DIRECTIONS: Begin at the line containing "Open the account dropdown beside the avatar" and give again every line to the end of the records, exactly, without the pictures.

Stored data entries
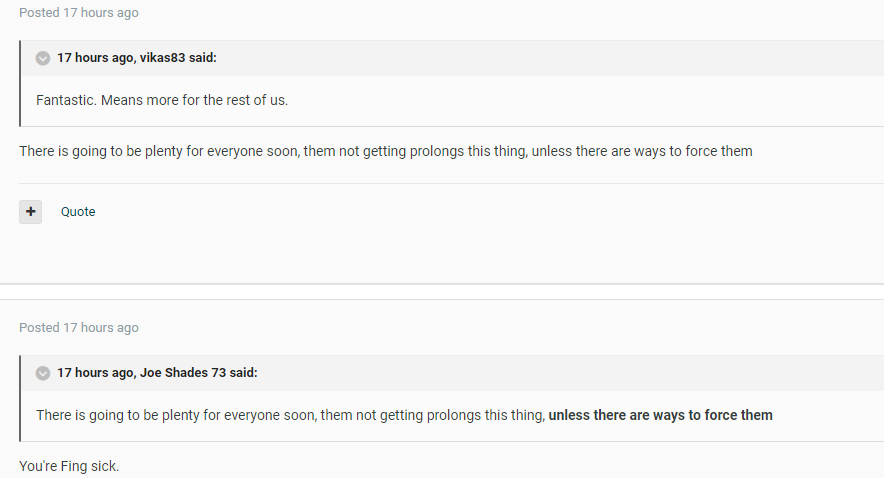Click the reply text below the vikas83 quote
The height and width of the screenshot is (478, 884).
[385, 151]
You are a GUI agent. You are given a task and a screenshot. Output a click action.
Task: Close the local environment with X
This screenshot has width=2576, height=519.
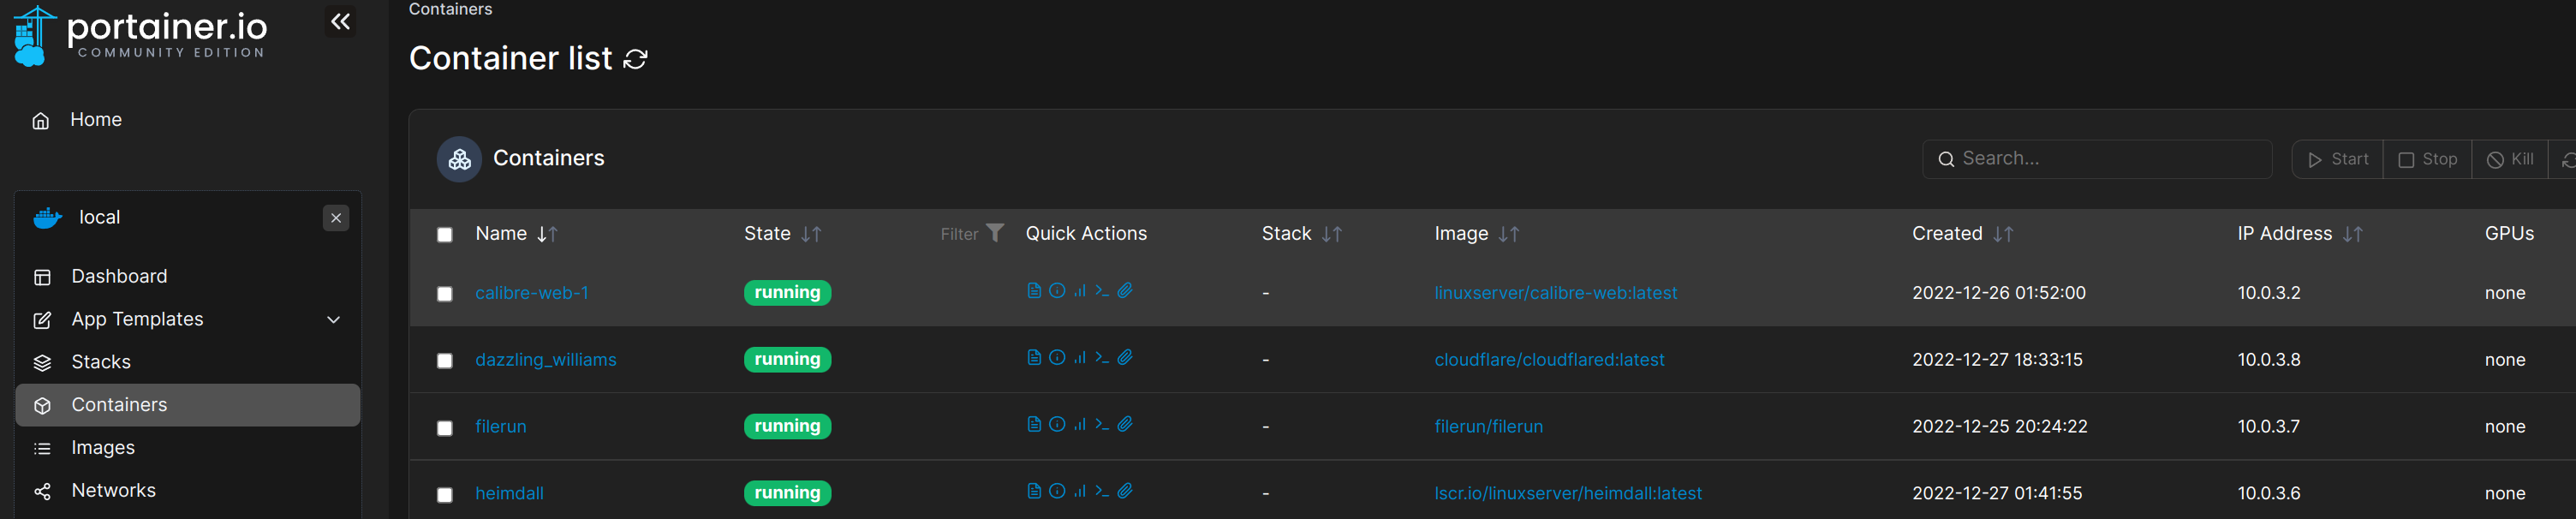click(x=336, y=218)
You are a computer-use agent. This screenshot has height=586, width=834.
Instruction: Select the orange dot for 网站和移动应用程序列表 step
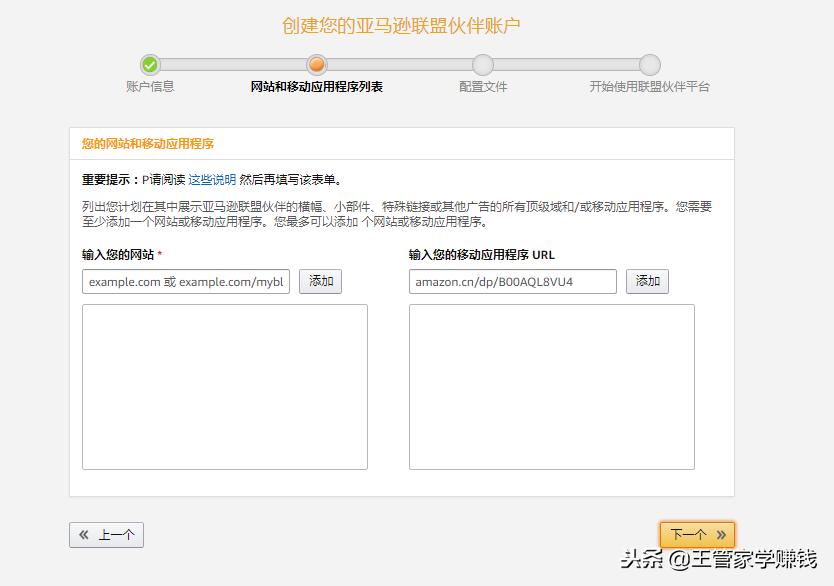coord(316,66)
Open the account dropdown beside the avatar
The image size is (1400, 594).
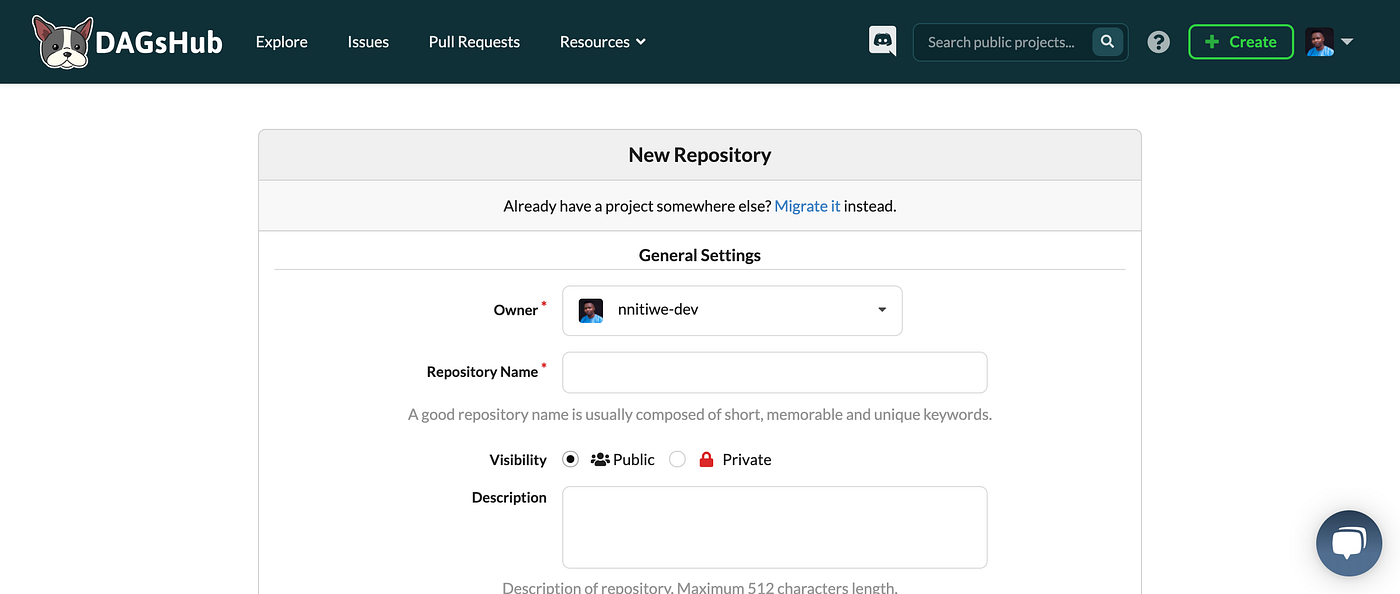click(x=1348, y=41)
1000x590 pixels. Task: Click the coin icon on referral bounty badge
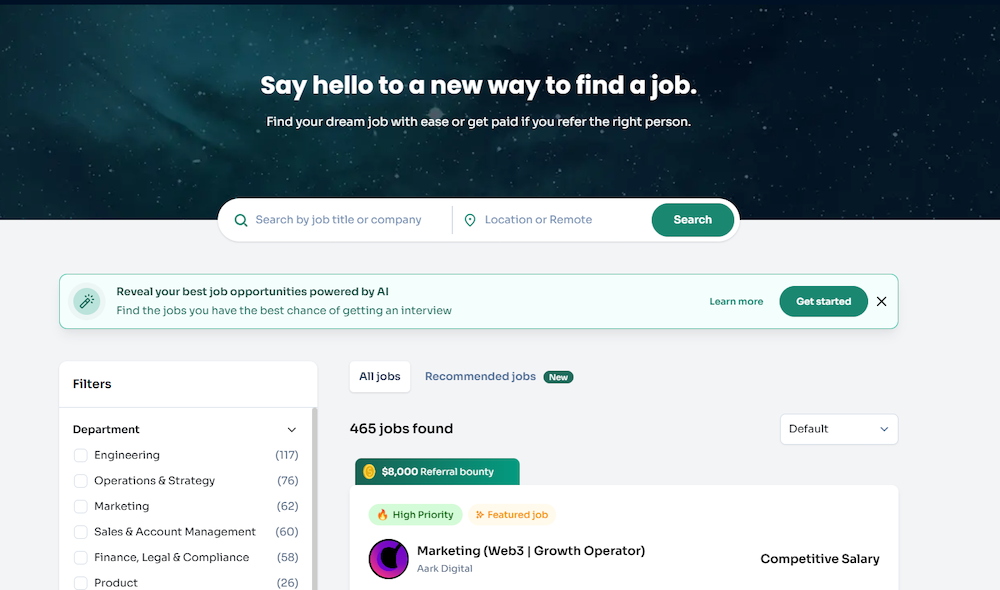tap(370, 471)
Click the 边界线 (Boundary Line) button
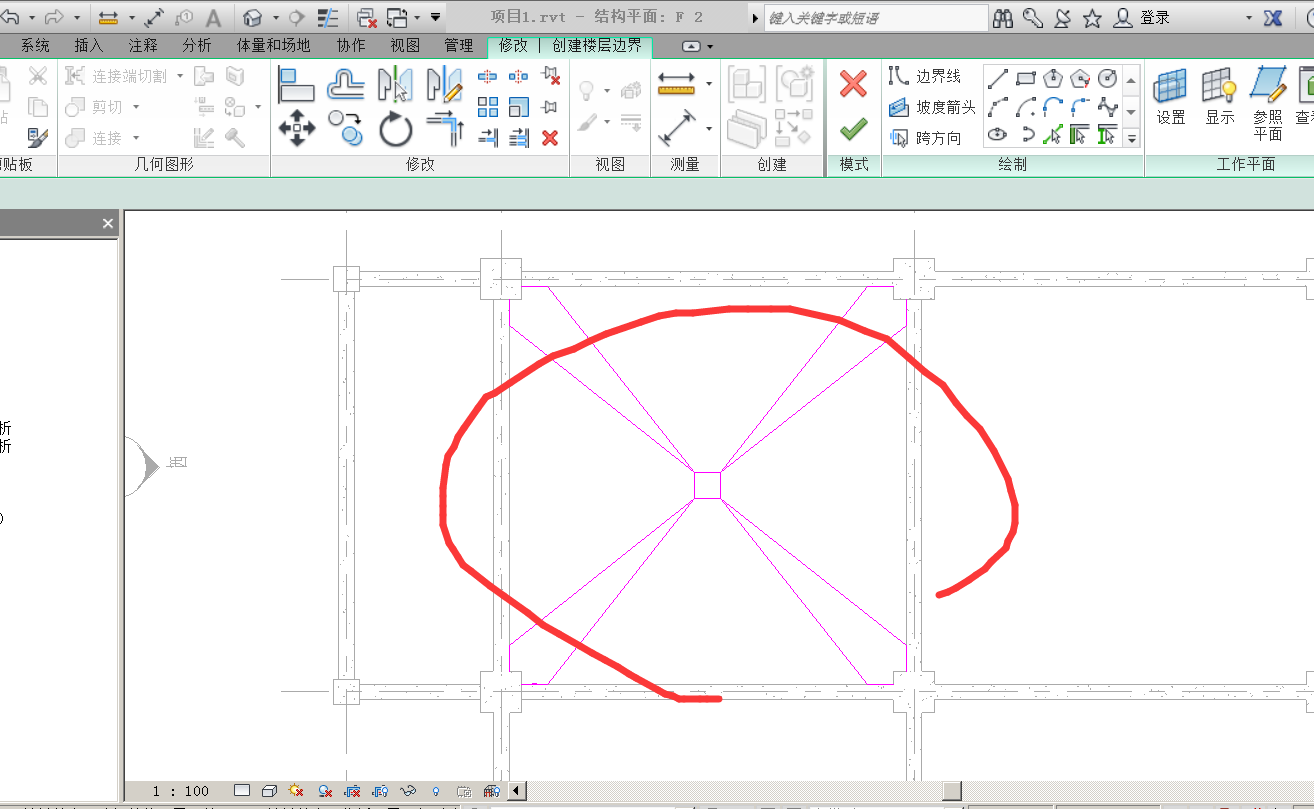1314x809 pixels. (926, 77)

ANSWER SECTION:
Open the account dropdown beside the avatar
The image size is (1400, 594).
click(x=1348, y=41)
1000x590 pixels. Task: Click the coin icon on referral bounty badge
tap(370, 471)
Click the 边界线 (Boundary Line) button
1314x809 pixels. (926, 77)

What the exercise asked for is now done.